**Records for processing**
<<<<

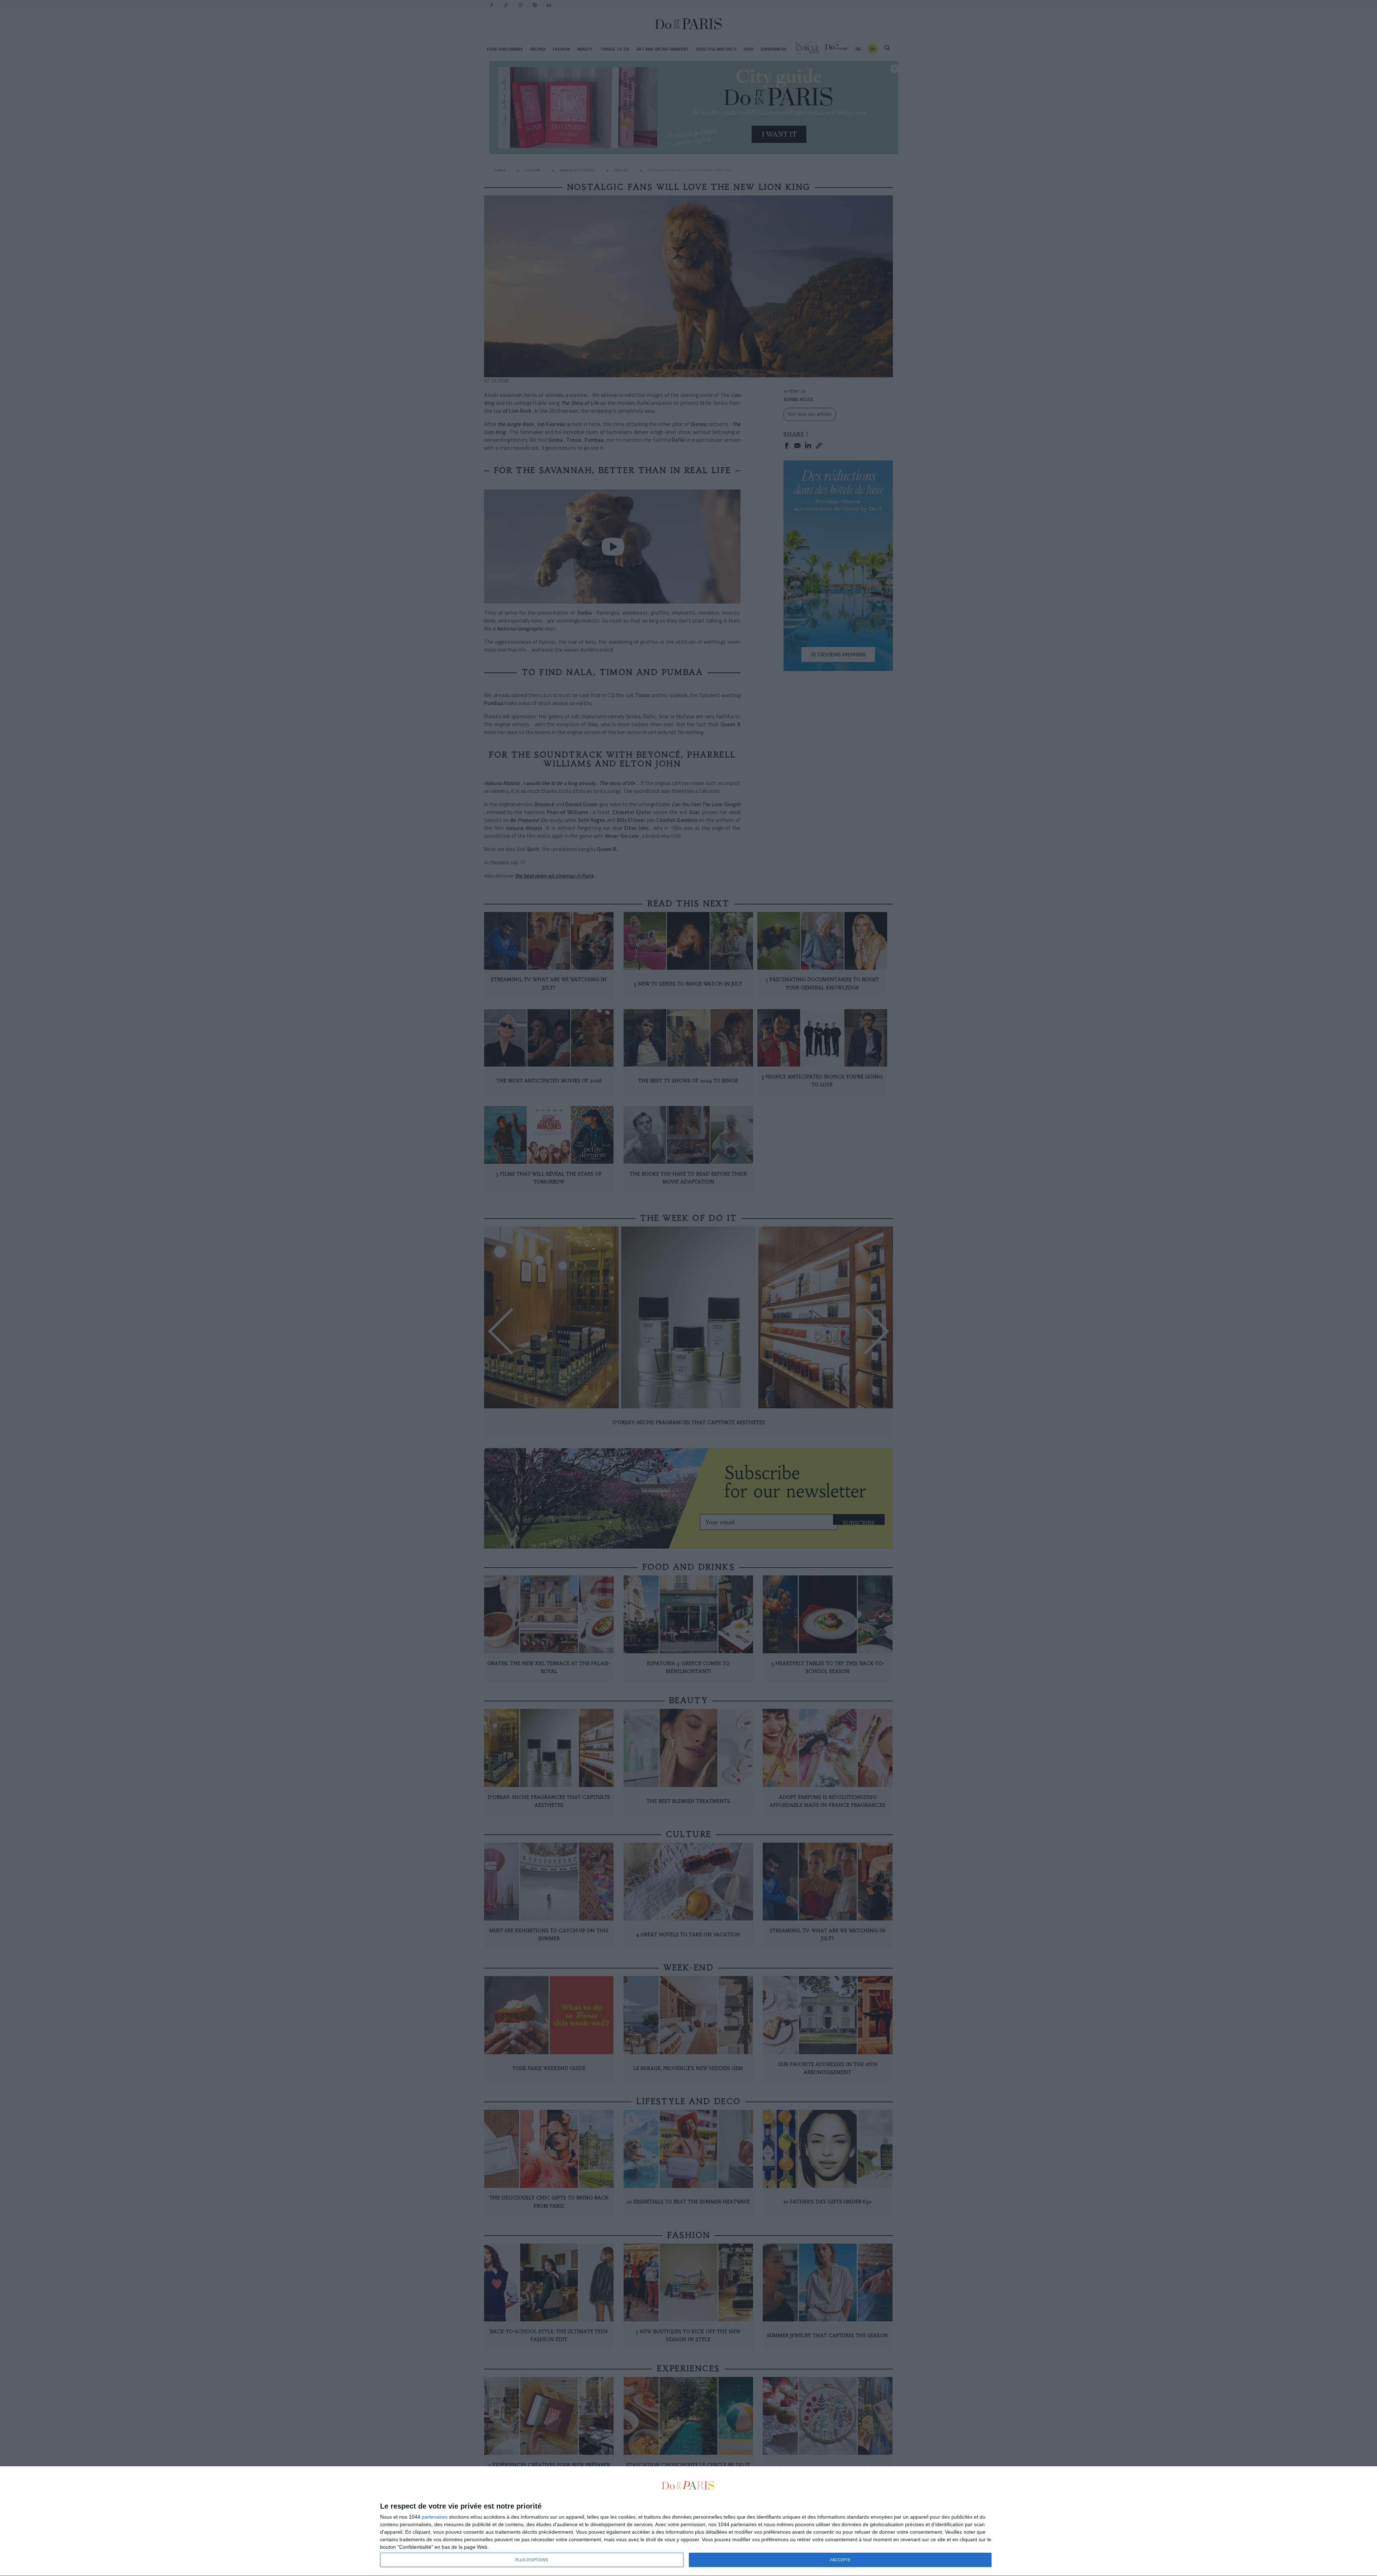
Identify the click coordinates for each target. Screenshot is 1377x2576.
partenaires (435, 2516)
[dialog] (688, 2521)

>>>>
<<<<

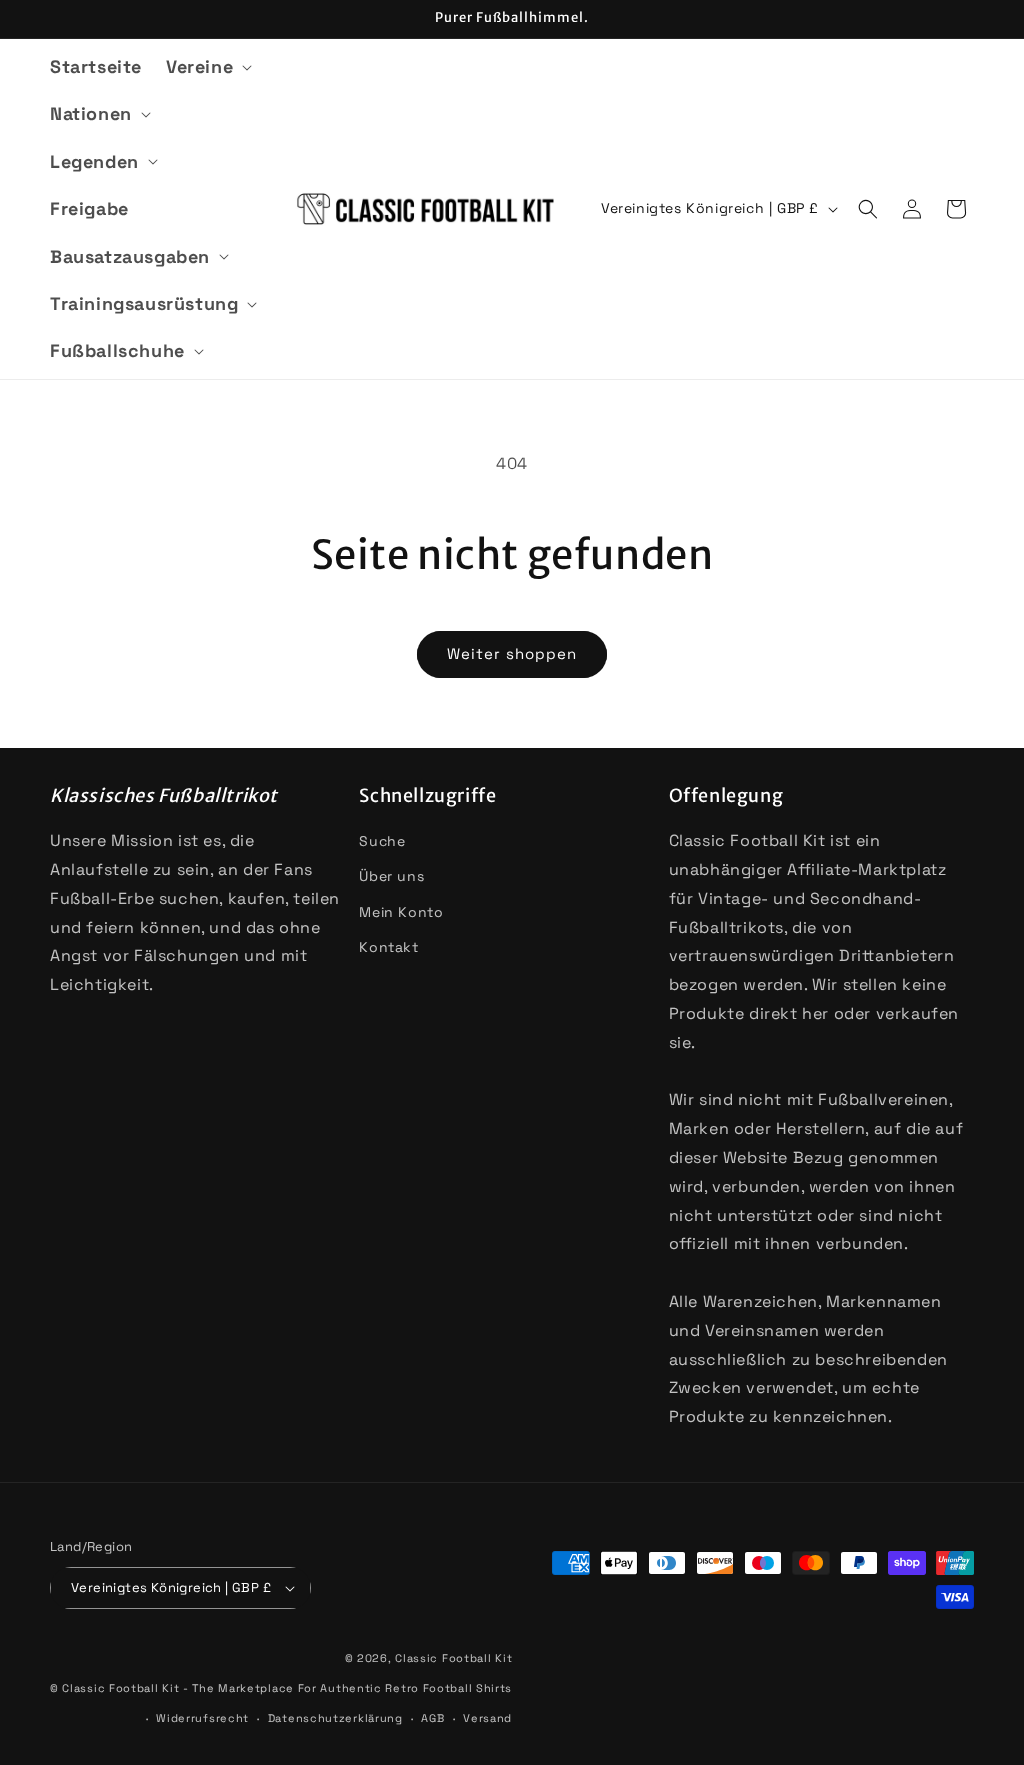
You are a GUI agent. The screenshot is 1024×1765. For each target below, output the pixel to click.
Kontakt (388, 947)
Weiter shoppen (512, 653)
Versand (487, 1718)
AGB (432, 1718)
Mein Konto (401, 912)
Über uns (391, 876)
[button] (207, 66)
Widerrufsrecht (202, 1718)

>>>>

**To do**
Above are the records; repeat exactly the lines from the one holding "Weiter shoppen (512, 653)" down to the one holding "Widerrufsrecht (202, 1718)", end lines included.

**Answer for the task**
Weiter shoppen (512, 653)
Versand (487, 1718)
AGB (432, 1718)
Mein Konto (401, 912)
Über uns (391, 876)
[button] (207, 66)
Widerrufsrecht (202, 1718)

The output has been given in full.